--- Start of Task inputs ---

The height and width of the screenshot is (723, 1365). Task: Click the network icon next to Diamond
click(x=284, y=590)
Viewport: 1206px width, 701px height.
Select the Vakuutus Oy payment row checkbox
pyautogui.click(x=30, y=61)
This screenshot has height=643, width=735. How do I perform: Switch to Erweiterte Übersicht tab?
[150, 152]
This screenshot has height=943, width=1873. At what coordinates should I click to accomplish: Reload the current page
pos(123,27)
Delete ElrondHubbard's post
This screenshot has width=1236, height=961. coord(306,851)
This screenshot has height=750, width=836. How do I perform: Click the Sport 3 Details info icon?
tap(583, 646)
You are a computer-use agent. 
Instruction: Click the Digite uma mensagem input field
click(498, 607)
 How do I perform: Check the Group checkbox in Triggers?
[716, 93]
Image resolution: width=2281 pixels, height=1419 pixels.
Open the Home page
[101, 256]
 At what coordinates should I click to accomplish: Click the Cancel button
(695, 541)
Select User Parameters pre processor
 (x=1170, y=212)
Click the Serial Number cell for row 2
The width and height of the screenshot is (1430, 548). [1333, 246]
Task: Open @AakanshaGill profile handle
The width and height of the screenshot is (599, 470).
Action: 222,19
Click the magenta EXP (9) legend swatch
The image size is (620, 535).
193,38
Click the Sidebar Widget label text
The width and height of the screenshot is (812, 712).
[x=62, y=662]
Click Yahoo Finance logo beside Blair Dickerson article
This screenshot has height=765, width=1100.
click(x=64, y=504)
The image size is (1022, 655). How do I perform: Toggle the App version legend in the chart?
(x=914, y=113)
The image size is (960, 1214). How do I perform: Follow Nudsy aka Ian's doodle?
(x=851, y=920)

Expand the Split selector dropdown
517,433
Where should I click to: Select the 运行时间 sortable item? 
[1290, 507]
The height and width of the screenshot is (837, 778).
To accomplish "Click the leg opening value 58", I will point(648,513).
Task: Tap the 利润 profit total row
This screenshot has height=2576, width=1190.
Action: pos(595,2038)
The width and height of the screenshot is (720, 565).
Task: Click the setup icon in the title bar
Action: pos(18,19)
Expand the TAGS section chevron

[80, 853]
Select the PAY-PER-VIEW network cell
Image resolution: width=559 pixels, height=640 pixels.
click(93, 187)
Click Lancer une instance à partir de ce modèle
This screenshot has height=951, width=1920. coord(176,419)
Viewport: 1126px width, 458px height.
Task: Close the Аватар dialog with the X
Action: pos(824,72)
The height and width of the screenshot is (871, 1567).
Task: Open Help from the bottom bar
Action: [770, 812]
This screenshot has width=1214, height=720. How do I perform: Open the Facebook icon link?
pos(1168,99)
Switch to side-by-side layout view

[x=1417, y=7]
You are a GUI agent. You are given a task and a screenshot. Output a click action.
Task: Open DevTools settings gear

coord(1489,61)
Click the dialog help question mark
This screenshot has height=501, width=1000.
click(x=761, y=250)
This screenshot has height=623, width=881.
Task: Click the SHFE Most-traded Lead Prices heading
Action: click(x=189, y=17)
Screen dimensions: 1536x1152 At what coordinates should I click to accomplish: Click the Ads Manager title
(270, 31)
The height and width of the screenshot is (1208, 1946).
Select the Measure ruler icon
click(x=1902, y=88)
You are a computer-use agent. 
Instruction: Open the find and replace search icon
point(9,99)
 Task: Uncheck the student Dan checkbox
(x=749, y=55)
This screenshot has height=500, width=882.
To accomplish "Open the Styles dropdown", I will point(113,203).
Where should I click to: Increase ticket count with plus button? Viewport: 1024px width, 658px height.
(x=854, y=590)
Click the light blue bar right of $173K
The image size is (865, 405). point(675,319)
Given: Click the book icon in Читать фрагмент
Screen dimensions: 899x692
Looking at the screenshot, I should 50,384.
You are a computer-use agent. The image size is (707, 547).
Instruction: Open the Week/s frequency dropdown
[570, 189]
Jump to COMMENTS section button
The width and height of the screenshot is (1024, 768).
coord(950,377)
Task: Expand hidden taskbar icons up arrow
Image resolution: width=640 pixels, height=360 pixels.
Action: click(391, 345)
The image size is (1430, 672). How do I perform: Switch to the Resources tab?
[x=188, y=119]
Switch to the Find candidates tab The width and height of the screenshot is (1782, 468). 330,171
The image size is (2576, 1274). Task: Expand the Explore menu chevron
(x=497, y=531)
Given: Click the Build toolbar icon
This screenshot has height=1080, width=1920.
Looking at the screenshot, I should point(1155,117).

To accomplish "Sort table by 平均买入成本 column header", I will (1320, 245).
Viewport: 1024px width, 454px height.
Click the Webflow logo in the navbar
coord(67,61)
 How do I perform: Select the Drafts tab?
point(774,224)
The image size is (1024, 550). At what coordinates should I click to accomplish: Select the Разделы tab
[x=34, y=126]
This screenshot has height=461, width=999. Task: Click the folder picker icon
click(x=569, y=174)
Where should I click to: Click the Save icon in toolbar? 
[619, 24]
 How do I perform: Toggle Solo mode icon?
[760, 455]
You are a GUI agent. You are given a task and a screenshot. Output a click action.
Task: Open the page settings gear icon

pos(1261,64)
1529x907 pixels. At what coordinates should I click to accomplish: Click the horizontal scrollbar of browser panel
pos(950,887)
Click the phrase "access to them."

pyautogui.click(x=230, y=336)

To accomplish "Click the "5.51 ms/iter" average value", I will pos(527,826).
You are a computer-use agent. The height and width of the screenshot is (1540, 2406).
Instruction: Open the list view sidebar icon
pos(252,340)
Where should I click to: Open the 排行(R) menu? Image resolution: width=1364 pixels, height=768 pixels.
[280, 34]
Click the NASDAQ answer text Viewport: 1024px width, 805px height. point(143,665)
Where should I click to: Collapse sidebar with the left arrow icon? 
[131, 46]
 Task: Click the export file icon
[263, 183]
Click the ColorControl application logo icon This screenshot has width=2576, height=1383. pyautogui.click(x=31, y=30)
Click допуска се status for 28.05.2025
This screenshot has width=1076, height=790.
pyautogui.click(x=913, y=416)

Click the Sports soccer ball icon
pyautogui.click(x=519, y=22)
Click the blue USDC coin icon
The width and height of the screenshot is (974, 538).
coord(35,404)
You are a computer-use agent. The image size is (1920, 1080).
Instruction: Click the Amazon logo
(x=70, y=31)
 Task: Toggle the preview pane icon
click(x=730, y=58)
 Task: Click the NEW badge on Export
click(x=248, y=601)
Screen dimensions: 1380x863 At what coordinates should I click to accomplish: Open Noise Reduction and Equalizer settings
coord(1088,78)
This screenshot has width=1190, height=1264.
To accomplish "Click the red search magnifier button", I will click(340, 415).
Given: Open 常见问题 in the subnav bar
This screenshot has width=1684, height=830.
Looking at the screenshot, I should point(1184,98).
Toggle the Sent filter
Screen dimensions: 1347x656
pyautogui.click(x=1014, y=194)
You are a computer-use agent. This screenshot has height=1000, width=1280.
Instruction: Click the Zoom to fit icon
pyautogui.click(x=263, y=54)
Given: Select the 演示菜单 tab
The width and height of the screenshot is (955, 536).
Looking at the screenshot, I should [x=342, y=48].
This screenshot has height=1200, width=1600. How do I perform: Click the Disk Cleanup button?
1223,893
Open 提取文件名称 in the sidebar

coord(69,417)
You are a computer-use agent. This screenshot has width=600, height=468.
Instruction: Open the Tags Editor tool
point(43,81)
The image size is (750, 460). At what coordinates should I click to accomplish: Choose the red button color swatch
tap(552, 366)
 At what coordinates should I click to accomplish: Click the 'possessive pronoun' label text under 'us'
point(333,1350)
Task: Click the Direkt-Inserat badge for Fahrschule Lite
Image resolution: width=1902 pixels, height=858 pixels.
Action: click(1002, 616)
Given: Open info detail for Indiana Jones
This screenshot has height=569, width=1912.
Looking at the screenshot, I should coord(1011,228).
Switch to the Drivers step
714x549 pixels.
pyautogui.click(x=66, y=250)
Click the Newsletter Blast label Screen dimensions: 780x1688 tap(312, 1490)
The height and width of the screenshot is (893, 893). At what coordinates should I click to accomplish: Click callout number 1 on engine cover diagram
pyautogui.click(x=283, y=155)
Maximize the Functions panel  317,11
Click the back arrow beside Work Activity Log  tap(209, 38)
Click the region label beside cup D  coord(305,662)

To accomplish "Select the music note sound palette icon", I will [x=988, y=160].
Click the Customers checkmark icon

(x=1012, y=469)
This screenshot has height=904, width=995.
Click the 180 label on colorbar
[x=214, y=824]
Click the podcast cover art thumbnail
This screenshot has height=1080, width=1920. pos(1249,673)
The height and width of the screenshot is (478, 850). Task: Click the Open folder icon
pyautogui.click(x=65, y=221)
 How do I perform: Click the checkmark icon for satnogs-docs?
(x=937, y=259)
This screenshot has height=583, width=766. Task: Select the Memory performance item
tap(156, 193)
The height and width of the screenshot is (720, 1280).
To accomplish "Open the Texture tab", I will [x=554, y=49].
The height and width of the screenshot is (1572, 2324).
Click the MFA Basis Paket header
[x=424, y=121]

--- End of Task inputs ---

Number the lines of the entries above as a list, starting at the line containing "The height and width of the screenshot is (1208, 1946)." and ending at the line containing "[x=34, y=126]", both included, and leave out any blank lines.

1. The height and width of the screenshot is (1208, 1946).
2. Select the Measure ruler icon
3. click(x=1902, y=88)
4. You are a computer-use agent. 
5. Instruction: Open the find and replace search icon
6. point(9,99)
7.  Task: Uncheck the student Dan checkbox
8. (x=749, y=55)
9. This screenshot has height=500, width=882.
10. To accomplish "Open the Styles dropdown", I will point(113,203).
11. Where should I click to: Increase ticket count with plus button? Viewport: 1024px width, 658px height.
12. (x=854, y=590)
13. Click the light blue bar right of $173K
14. The image size is (865, 405). point(675,319)
15. Given: Click the book icon in Читать фрагмент
16. Screen dimensions: 899x692
17. Looking at the screenshot, I should 50,384.
18. You are a computer-use agent. The image size is (707, 547).
19. Instruction: Open the Week/s frequency dropdown
20. [570, 189]
21. Jump to COMMENTS section button
22. The width and height of the screenshot is (1024, 768).
23. coord(950,377)
24. Task: Expand hidden taskbar icons up arrow
25. Image resolution: width=640 pixels, height=360 pixels.
26. Action: click(391, 345)
27. The image size is (1430, 672). How do I perform: Switch to the Resources tab?
28. [x=188, y=119]
29. Switch to the Find candidates tab The width and height of the screenshot is (1782, 468). 330,171
30. The image size is (2576, 1274). Task: Expand the Explore menu chevron
31. (x=497, y=531)
32. Given: Click the Build toolbar icon
33. This screenshot has height=1080, width=1920.
34. Looking at the screenshot, I should point(1155,117).
35. To accomplish "Sort table by 平均买入成本 column header", I will (1320, 245).
36. Viewport: 1024px width, 454px height.
37. Click the Webflow logo in the navbar
38. coord(67,61)
39.  How do I perform: Select the Drafts tab?
40. point(774,224)
41. The image size is (1024, 550). At what coordinates should I click to accomplish: Select the Разделы tab
42. [x=34, y=126]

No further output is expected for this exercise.